Fecal Calprotectin Test in Clinical Practice

Calprotectin is a protein derived from leukocytes that appears in the intestinal mucosa when there is inflammation. It belongs to the family of low molecular weight proteins S100 and is found in large quantities in the granules of neutrophils where it forms 60% of cytoplasmic proteins. It is a polypeptide formed of one light chain and two heavy chains with a molecular weight of 36.5kDa [1,2]. This protein has antimicrobial and bacteriostatic functions and is attributed an active role in the body’s defenses.S100A8 (calgranulin A) and its binding partner S100A9 (calgranulin B) exhibit increased levels in several inflammatory states. Calgranulin A and calgranulin B form the heterocomplex S200A8/9, more commonly known as calprotectin. The effects of calprotectin are mediated by calcium flux after activation of the receptor for advanced glycation end products (RAGE). Calprotectin is released from damaged cells through an atypical pathway that requires protein kinase C and RAGE, thus making calprotectin a damage-associated molecular pattern (DAMP) molecule [3].

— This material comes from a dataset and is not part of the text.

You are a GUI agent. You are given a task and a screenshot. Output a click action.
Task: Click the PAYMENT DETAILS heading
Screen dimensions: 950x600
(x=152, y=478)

When an inflammatory process is carried out in the intestine, neutrophils are attracted to the inflammatory site where they degranulate and secrete calprotectin, which due to its high affinity to calcium, remains stable and resistant to enzymatic degradation for a period of approximately 7 days at room temperature [4]. Being resistant to degradation by enzymes and bacteria, it travels through the intestine along with its contents and is secreted in the stool. This makes fecal calprotectin a simple, non-invasive and easy-toanalyze biomarker that assesses inflammatory bowel activity in patients with Crohn’s disease and ulcerative colitis [5].The use of fecal calprotectin has been studied for more than a decade, and its use to differentiate between Inflammatory Bowel Disease (IBD) and Irritable Bowel Syndrome (IBS) has been proven. In Crohn’s disease and ulcerative colitis, it has been shown to predict the rate of relapse [5].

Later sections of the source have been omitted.